Yakın Asya

Hindistan Bu Defa Arakanlıları Gözaltına Aldı

Hint güçleri, işgal altındaki Cammu Keşmir’de 160'dan fazla Arakanlıyı tutukladı. Zulüm gören Arakanlılar, tutuklamaların "Myanmar'da başlarına gelenlerin tekrarı" olduğunu söyledi. Keşmir'de bulunan yetkililer ve aktivistler hareketi kınarken çok sayıda Rohingyalı mülteci 'gözaltı merkezine' gönderildi.

Abone Ol

Muslim Port Haber Merkezi | Yunus Emre Kaynak

Hindistan'ın işgal altında tuttuğu Keşmir bölgesi yönetiminin polise emir vermesinin ardından kentin gecekondu mahallelerinde yaşayan "yasadışı" olduğu ileri sürdüğü Arakanlıları sözde teşhis etme operasyonu sonrası gözaltılar gerçekleşti.

Budistlerin çoğunlukta olduğu Myanmar'daki etnik grupların büyük bir kısmının 2017'de gerçekleşen ve çoğu ölümle sonuçlanan askeri baskı ve zulümden kaçmasının ardından geçtiğimiz birkaç yıl içinde, çoğunluğu Müslüman Arakanlıların yaklaşık 5.000'i de Cammu Keşmir'e sığınmıştı.

Hindistan, başta, Cammu Keşmir, Haydarabad, Nuh ve başkent Yeni Delhi de dahil olmak üzere farklı şehir ve bölgelerdeki kamplarda ve gecekondu mahallelerinde yaşayan yaklaşık 40.000 Rohingyalı (Arakanlı) mülteciye ev sahipliği yapıyor.

Gözaltına alınan Rohingyalılar, tutuklular için bir "tutma merkezi" haline getirilen Cammu Keşmir'den 59 km uzaklıktaki Hiranagar hapishanesine alındı.

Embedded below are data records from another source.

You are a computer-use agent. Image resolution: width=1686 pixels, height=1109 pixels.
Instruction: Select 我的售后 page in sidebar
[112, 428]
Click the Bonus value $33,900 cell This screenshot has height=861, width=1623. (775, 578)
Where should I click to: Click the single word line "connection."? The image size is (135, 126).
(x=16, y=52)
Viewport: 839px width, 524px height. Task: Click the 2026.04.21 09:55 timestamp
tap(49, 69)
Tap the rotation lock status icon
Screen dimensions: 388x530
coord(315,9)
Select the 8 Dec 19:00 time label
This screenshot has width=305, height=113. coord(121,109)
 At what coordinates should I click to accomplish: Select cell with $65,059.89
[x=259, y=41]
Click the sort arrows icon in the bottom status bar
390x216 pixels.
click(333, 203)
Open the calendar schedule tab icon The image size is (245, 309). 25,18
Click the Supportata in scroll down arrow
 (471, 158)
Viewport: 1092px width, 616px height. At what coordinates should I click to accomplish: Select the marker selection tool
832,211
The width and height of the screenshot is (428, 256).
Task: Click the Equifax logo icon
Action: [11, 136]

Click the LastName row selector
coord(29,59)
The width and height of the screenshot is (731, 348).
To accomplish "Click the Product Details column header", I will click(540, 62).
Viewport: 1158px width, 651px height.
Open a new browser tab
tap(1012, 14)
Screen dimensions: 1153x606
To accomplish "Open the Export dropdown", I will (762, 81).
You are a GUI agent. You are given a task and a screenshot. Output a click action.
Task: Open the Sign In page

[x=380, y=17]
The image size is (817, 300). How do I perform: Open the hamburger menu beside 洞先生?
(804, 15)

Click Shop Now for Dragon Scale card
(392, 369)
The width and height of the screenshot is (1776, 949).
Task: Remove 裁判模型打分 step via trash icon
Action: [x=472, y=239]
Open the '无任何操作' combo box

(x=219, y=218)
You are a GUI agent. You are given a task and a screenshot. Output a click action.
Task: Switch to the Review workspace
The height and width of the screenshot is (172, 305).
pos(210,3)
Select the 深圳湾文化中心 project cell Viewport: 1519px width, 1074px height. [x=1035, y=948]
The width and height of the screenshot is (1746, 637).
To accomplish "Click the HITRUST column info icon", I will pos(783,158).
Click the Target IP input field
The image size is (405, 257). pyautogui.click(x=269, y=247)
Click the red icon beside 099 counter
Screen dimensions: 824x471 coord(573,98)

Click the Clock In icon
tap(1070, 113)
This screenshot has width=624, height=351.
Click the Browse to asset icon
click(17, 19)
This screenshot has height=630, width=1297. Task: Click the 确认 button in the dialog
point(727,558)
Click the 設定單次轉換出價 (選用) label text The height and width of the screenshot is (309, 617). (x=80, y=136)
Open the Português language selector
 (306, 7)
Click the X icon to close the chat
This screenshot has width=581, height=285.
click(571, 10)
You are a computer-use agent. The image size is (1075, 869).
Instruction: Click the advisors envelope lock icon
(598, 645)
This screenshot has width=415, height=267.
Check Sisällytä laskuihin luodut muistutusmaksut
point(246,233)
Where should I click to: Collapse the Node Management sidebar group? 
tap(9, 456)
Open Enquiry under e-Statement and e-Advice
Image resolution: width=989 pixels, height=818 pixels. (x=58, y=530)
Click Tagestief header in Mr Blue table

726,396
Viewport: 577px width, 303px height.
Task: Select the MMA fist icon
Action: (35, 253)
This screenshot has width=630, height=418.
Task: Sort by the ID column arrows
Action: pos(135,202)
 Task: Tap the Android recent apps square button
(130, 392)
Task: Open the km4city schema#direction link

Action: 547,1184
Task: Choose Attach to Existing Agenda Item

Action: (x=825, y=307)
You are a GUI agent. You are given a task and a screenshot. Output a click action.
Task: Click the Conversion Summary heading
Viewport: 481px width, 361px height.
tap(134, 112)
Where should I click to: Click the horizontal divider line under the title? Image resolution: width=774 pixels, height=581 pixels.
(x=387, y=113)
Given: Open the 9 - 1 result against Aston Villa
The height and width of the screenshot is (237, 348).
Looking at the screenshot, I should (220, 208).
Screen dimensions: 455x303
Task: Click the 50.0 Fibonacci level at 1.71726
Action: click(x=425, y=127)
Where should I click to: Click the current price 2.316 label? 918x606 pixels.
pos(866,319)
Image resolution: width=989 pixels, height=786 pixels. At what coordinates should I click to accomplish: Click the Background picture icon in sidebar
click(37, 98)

Hint güçleri, tutuklanan Rohingyalıların Myanmar'a sınır dışı edileceklerini açıkladı. Myanmar'da 1 Şubat tarihinde güvenlik güçlerinin, ordunun düzenlediği darbeyle ilgili protestoları bastırmak için 50'den fazla kişinin ölümüne yol açmasıyla sonuçlanan kargaşalar gerçekleşmişti.

Hindistan medyasında çıkan haberlere göre, kıdemli bir polis memuru, "Bu yasadışı göçmenlerin vatandaşlık doğrulamasından sonra, sınır dışı edilmeleri için Myanmar ile görüşülmek üzere Delhi'deki dışişleri bakanlığına ayrıntılar gönderilecek" dedi.

Başbakan Narendra Modi'nin hükümeti, Ağustos 2019'da Hindistan zulmü altındaki Keşmir'in özel statüsünü kaldırarak tepki çekmişti.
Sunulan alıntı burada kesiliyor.